• Records for this task:
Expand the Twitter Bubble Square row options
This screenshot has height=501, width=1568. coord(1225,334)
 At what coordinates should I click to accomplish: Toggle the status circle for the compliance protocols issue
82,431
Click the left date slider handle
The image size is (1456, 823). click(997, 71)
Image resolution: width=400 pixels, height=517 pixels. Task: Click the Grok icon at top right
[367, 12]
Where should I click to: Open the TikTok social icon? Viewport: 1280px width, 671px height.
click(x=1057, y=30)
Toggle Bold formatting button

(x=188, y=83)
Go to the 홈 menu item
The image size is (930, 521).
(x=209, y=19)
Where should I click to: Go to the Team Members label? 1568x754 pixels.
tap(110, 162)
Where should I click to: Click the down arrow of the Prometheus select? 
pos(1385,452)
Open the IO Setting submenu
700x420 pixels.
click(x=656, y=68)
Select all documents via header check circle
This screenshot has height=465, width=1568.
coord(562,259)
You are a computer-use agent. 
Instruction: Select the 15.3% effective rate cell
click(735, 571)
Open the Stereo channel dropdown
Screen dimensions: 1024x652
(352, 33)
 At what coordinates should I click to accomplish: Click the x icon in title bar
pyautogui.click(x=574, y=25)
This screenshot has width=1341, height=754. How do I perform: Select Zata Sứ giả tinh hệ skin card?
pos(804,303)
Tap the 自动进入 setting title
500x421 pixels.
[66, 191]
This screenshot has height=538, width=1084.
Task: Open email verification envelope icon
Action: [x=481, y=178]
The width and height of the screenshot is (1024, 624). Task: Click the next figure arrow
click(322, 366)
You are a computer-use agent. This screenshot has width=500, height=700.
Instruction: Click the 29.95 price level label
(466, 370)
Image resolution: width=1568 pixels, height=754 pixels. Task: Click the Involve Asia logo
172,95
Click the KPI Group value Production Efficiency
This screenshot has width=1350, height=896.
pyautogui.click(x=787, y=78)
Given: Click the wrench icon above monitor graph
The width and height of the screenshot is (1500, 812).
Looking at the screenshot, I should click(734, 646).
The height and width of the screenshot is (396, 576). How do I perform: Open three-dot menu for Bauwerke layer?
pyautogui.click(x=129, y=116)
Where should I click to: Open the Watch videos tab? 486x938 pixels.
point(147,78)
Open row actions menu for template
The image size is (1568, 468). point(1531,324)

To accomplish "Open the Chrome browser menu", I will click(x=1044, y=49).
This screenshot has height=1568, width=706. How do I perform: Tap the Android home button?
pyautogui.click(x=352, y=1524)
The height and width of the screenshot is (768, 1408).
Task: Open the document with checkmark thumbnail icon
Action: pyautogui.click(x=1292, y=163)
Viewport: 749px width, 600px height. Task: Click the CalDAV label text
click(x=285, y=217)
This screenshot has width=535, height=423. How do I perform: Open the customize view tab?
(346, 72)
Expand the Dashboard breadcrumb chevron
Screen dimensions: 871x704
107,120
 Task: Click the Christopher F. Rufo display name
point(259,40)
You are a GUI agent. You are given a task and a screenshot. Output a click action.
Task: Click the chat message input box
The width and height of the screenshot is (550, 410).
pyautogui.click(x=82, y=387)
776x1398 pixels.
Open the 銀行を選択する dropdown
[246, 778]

• What the task requires: Nothing in the data may be omitted; transcribe it exactly.

• Answer to the problem:
Expand the Twitter Bubble Square row options
This screenshot has height=501, width=1568. coord(1225,334)
 At what coordinates should I click to accomplish: Toggle the status circle for the compliance protocols issue
82,431
Click the left date slider handle
The image size is (1456, 823). click(997, 71)
Image resolution: width=400 pixels, height=517 pixels. Task: Click the Grok icon at top right
[367, 12]
Where should I click to: Open the TikTok social icon? Viewport: 1280px width, 671px height.
click(x=1057, y=30)
Toggle Bold formatting button

(x=188, y=83)
Go to the 홈 menu item
The image size is (930, 521).
(x=209, y=19)
Where should I click to: Go to the Team Members label? 1568x754 pixels.
tap(110, 162)
Where should I click to: Click the down arrow of the Prometheus select? 
pos(1385,452)
Open the IO Setting submenu
700x420 pixels.
click(x=656, y=68)
Select all documents via header check circle
This screenshot has height=465, width=1568.
coord(562,259)
You are a computer-use agent. 
Instruction: Select the 15.3% effective rate cell
click(735, 571)
Open the Stereo channel dropdown
Screen dimensions: 1024x652
(352, 33)
 At what coordinates should I click to accomplish: Click the x icon in title bar
pyautogui.click(x=574, y=25)
This screenshot has width=1341, height=754. How do I perform: Select Zata Sứ giả tinh hệ skin card?
pos(804,303)
Tap the 自动进入 setting title
500x421 pixels.
[66, 191]
This screenshot has height=538, width=1084.
Task: Open email verification envelope icon
Action: [x=481, y=178]
The width and height of the screenshot is (1024, 624). Task: Click the next figure arrow
click(322, 366)
You are a computer-use agent. This screenshot has width=500, height=700.
Instruction: Click the 29.95 price level label
(466, 370)
Image resolution: width=1568 pixels, height=754 pixels. Task: Click the Involve Asia logo
172,95
Click the KPI Group value Production Efficiency
This screenshot has width=1350, height=896.
pyautogui.click(x=787, y=78)
Given: Click the wrench icon above monitor graph
The width and height of the screenshot is (1500, 812).
Looking at the screenshot, I should click(734, 646).
The height and width of the screenshot is (396, 576). How do I perform: Open three-dot menu for Bauwerke layer?
pyautogui.click(x=129, y=116)
Where should I click to: Open the Watch videos tab? 486x938 pixels.
point(147,78)
Open row actions menu for template
The image size is (1568, 468). point(1531,324)

To accomplish "Open the Chrome browser menu", I will click(x=1044, y=49).
This screenshot has height=1568, width=706. How do I perform: Tap the Android home button?
pyautogui.click(x=352, y=1524)
The height and width of the screenshot is (768, 1408).
Task: Open the document with checkmark thumbnail icon
Action: pyautogui.click(x=1292, y=163)
Viewport: 749px width, 600px height. Task: Click the CalDAV label text
click(x=285, y=217)
This screenshot has width=535, height=423. How do I perform: Open the customize view tab?
(346, 72)
Expand the Dashboard breadcrumb chevron
Screen dimensions: 871x704
107,120
 Task: Click the Christopher F. Rufo display name
point(259,40)
You are a GUI agent. You are given a task and a screenshot. Output a click action.
Task: Click the chat message input box
The width and height of the screenshot is (550, 410).
pyautogui.click(x=82, y=387)
776x1398 pixels.
Open the 銀行を選択する dropdown
[246, 778]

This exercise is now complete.